Dataset entries:
-*-
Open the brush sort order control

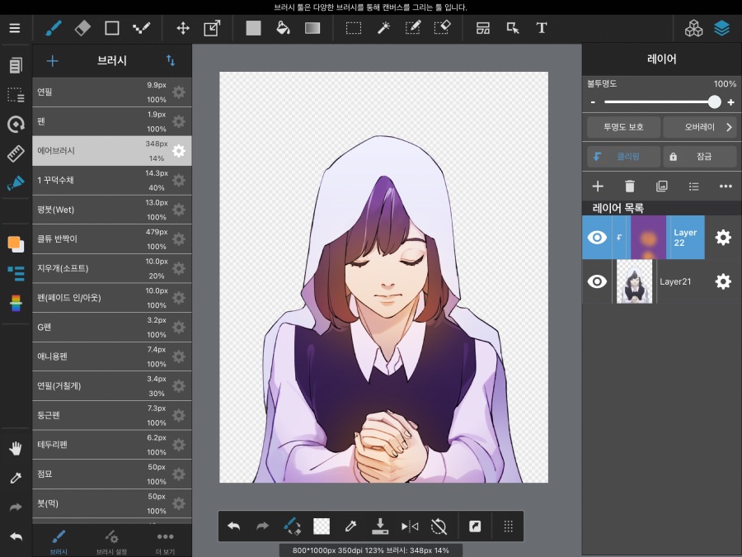(x=170, y=60)
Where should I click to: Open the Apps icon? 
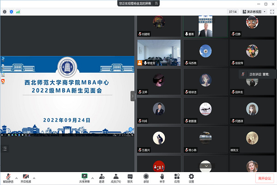coord(176,177)

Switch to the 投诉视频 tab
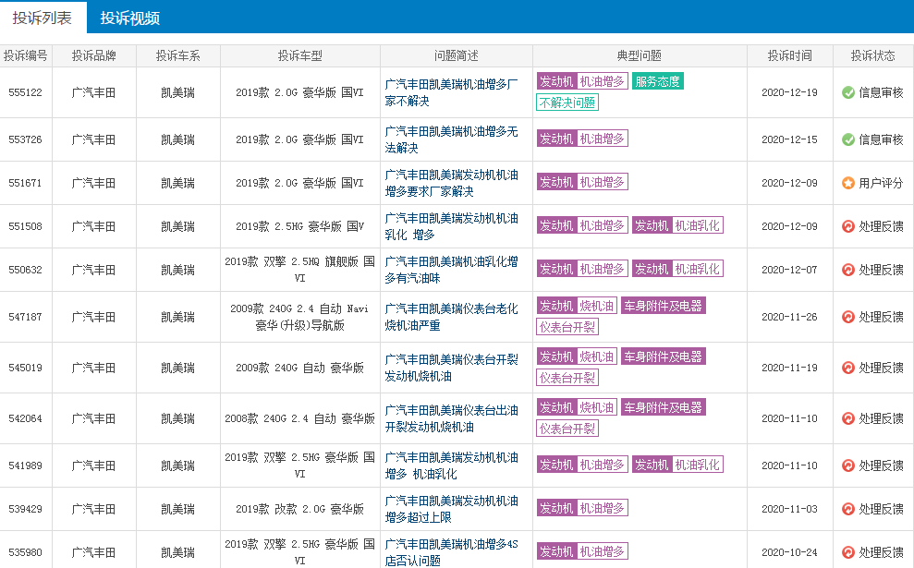point(129,18)
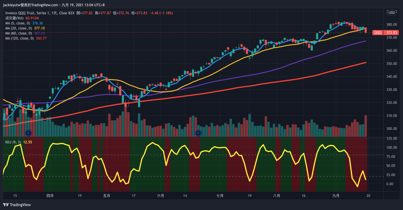Open the USD currency selector
This screenshot has width=403, height=210.
coord(391,13)
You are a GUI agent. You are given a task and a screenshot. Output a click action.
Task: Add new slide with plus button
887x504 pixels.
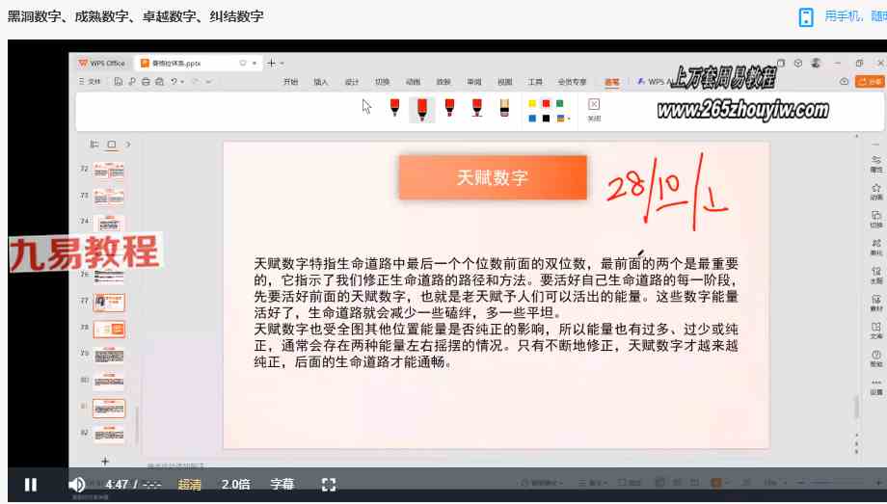pyautogui.click(x=105, y=461)
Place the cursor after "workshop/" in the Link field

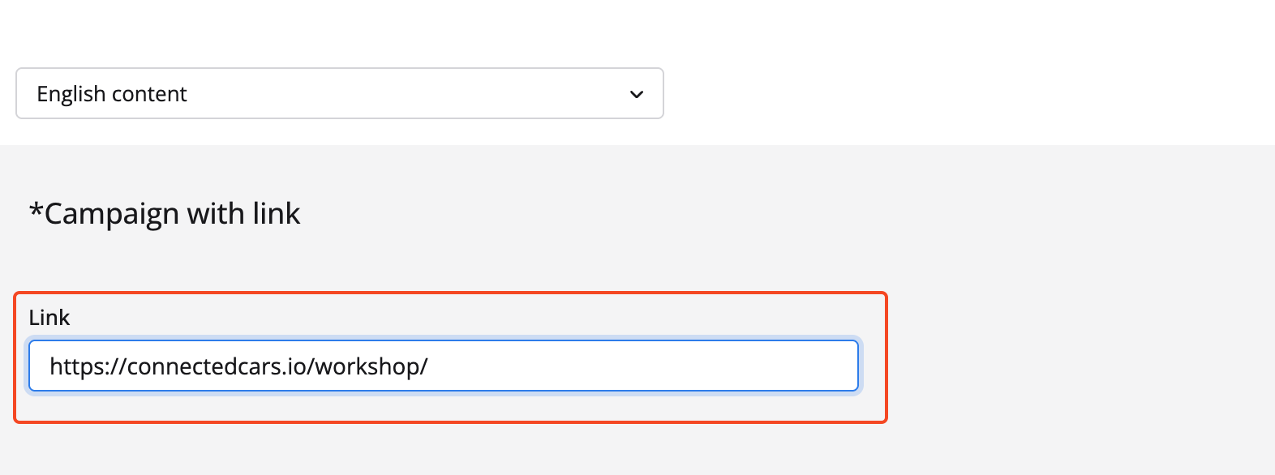[x=429, y=366]
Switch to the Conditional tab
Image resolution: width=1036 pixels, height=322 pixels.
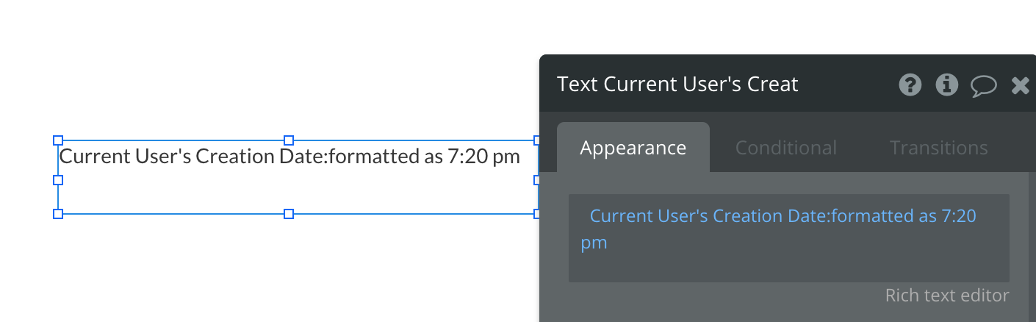785,148
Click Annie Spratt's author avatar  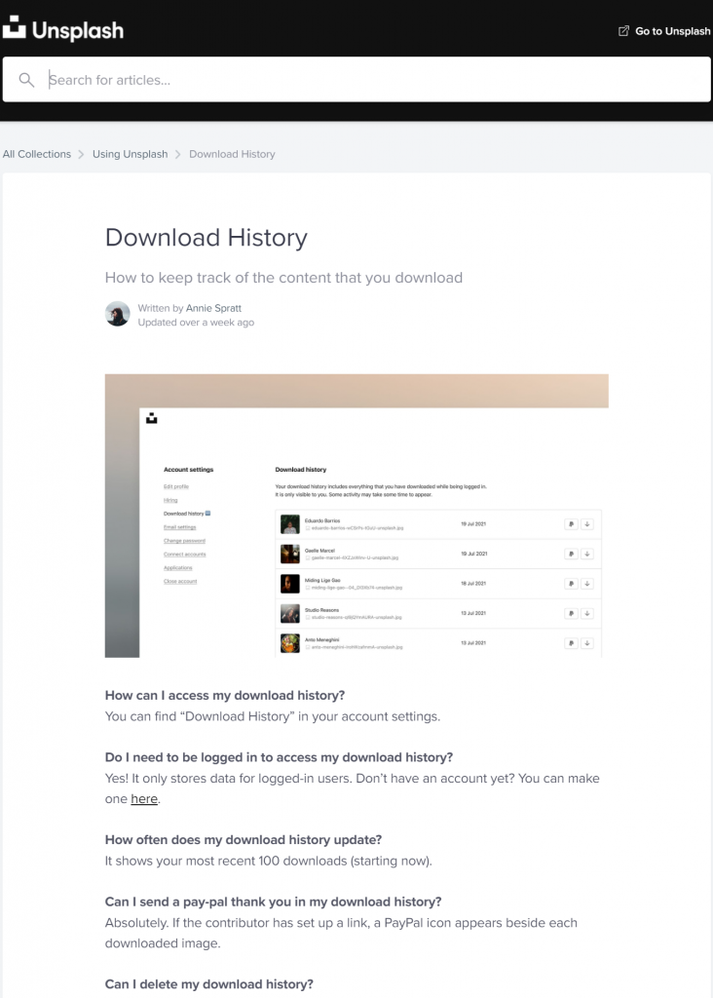[x=118, y=314]
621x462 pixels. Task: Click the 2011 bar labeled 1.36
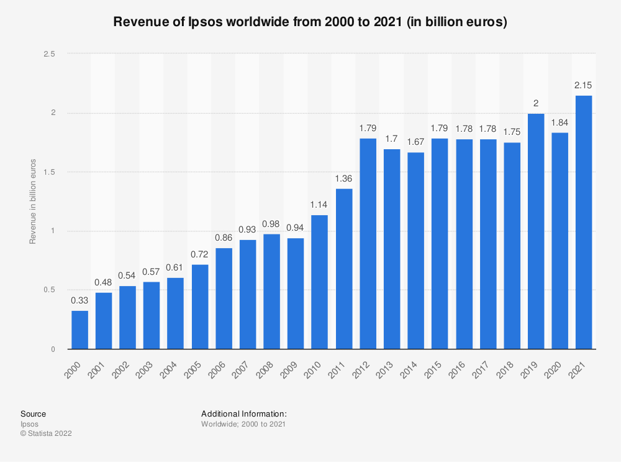tap(343, 269)
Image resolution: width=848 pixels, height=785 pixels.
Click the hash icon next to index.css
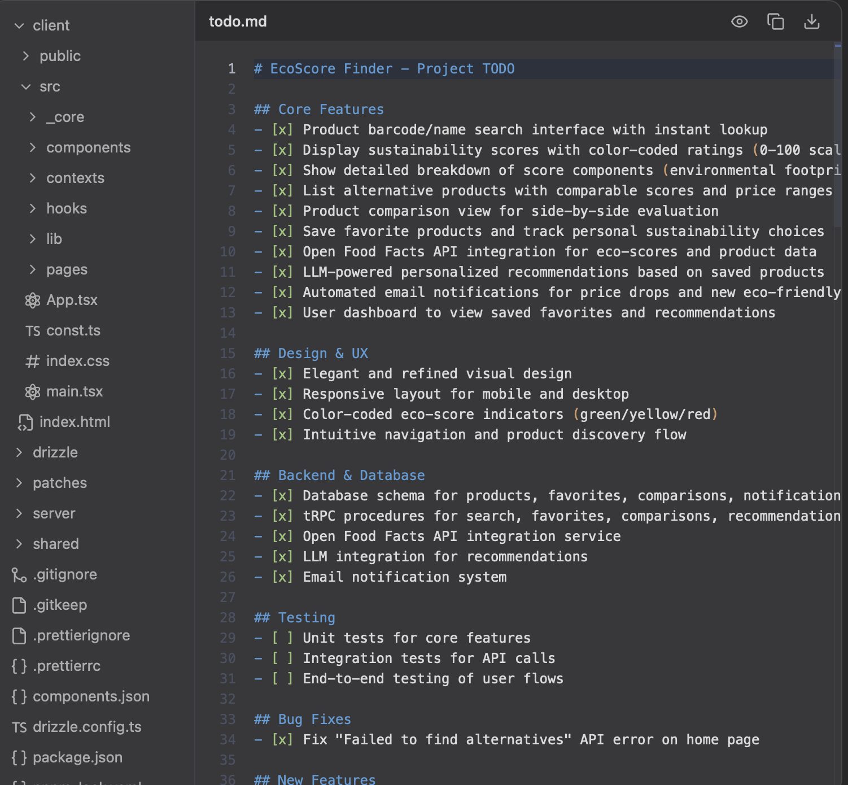coord(33,361)
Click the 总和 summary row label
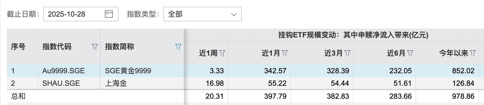 click(18, 96)
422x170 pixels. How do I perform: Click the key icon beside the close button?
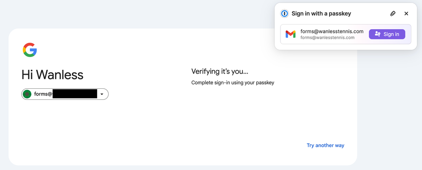pos(392,14)
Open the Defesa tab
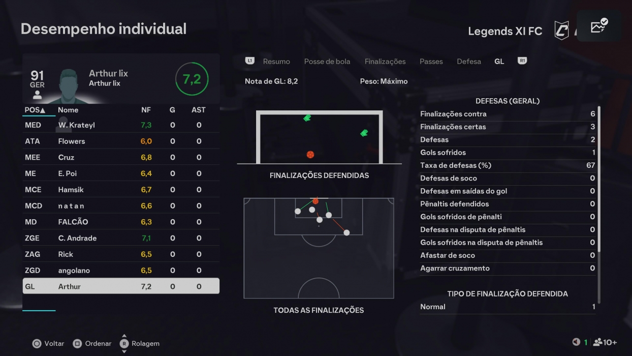Image resolution: width=632 pixels, height=356 pixels. tap(468, 61)
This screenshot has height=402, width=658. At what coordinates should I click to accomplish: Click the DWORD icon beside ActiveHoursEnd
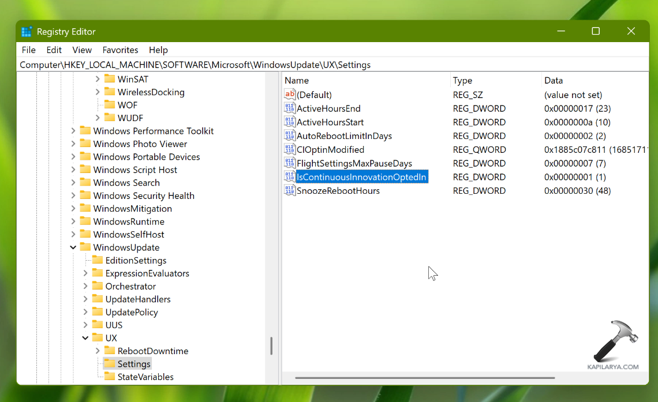tap(290, 108)
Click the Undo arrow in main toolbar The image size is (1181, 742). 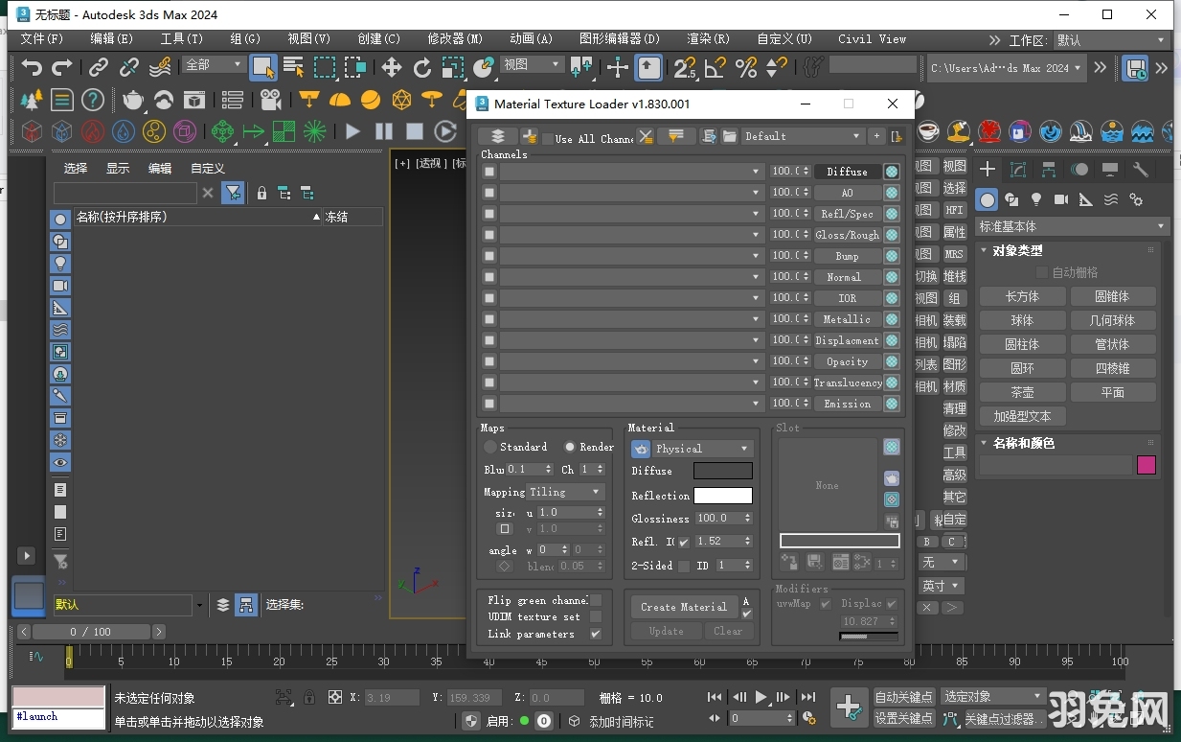[x=33, y=67]
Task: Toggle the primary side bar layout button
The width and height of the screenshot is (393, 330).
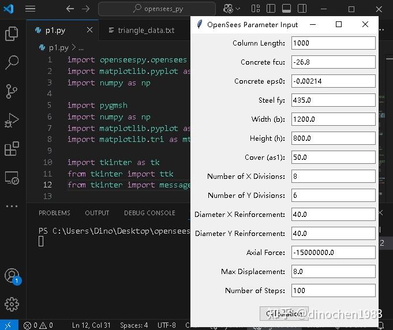Action: pos(270,9)

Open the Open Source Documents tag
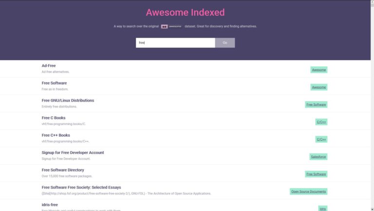click(308, 191)
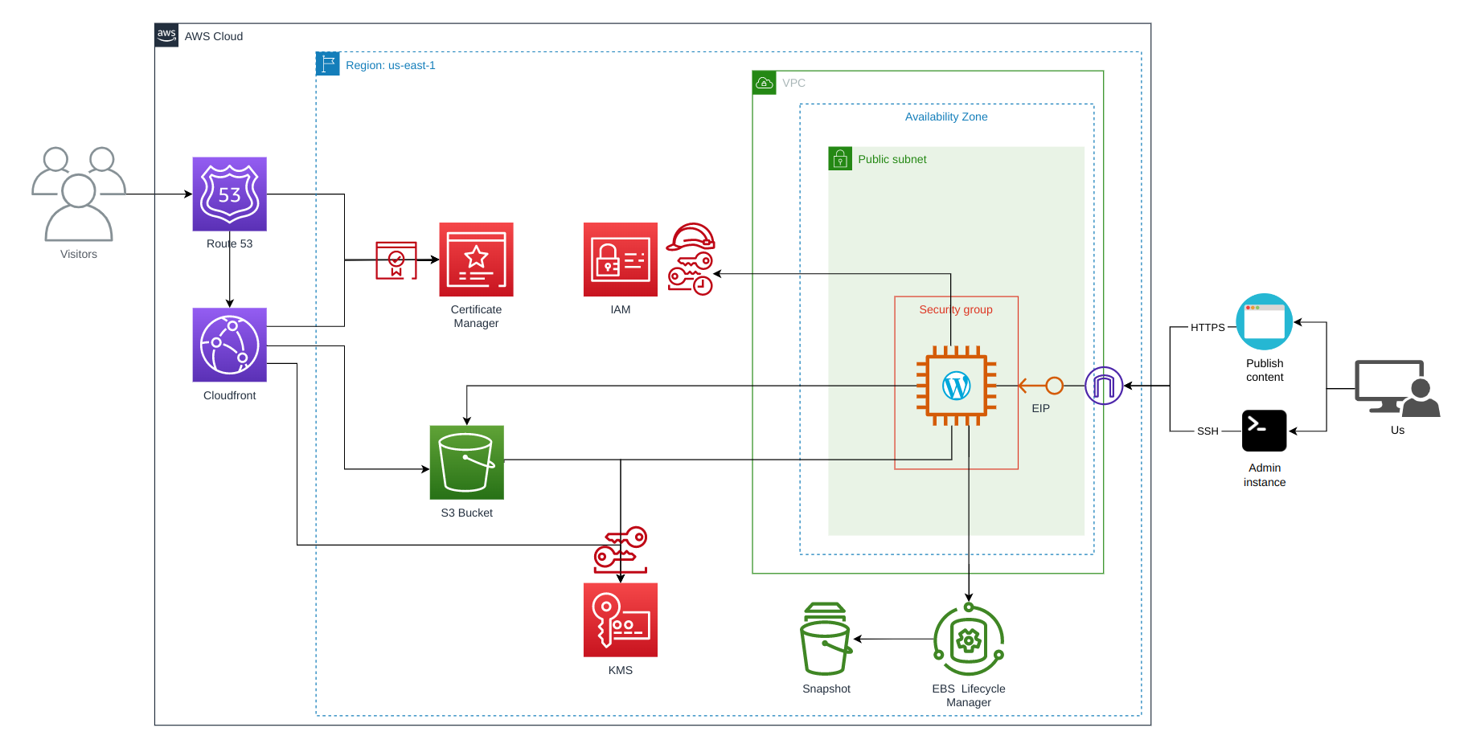Click the Certificate Manager icon
The height and width of the screenshot is (752, 1472).
pyautogui.click(x=476, y=260)
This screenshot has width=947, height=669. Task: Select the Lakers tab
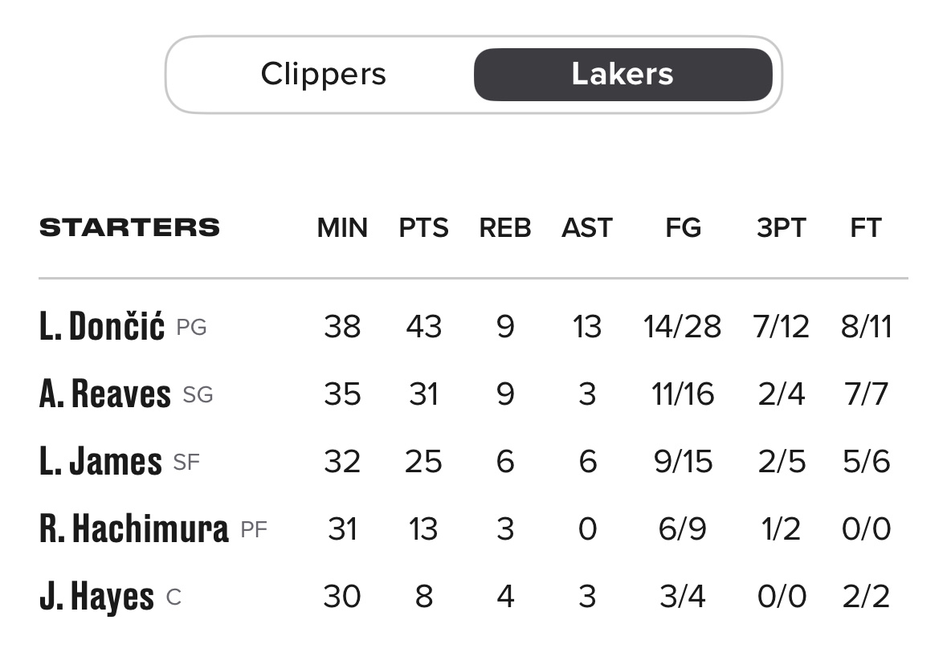(622, 75)

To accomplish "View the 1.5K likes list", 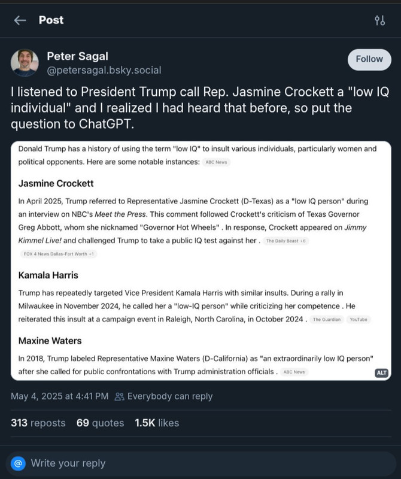I will [x=157, y=423].
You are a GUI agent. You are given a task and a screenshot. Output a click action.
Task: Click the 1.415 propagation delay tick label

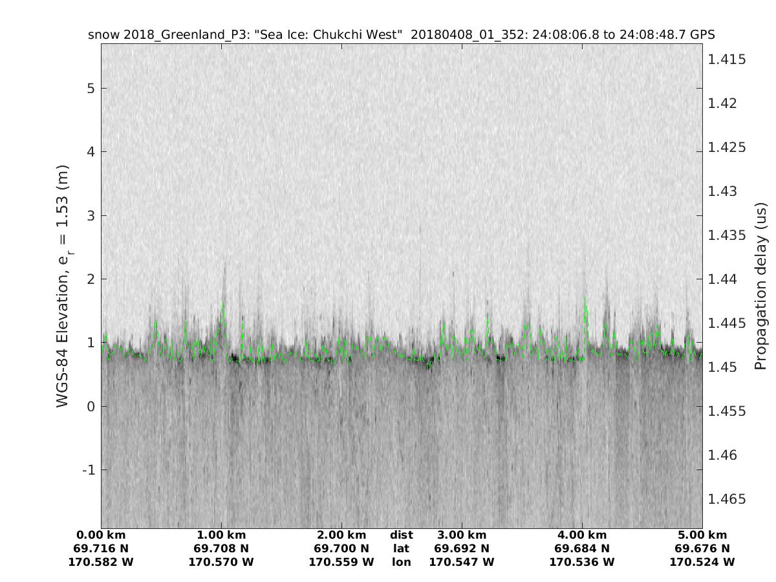(x=727, y=59)
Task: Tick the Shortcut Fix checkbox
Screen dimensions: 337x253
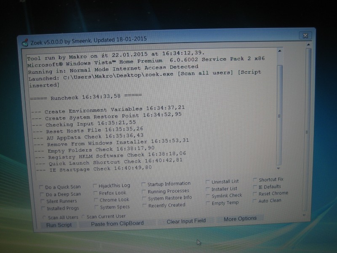Action: tap(255, 180)
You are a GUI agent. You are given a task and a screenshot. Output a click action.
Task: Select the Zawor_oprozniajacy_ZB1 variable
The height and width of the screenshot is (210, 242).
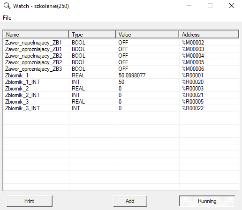pyautogui.click(x=33, y=49)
-*-
== Task details ==
Pictures are to be left out; otherwise, retype exactly the lines from the first line of the data through the line containing "Switch to the Conditional tab".

== Answer to the exercise ==
Open the brush sort order control

(x=170, y=60)
Where should I click to: Open the Apps icon? 
coord(176,177)

Switch to the 投诉视频 tab
point(129,18)
Open the USD currency selector
This screenshot has width=403, height=210.
coord(391,13)
You are a GUI agent. You are given a task and a screenshot. Output a click action.
Task: Add new slide with plus button
887x504 pixels.
pyautogui.click(x=105, y=461)
Place the cursor after "workshop/" in the Link field

[x=429, y=366]
Switch to the Conditional tab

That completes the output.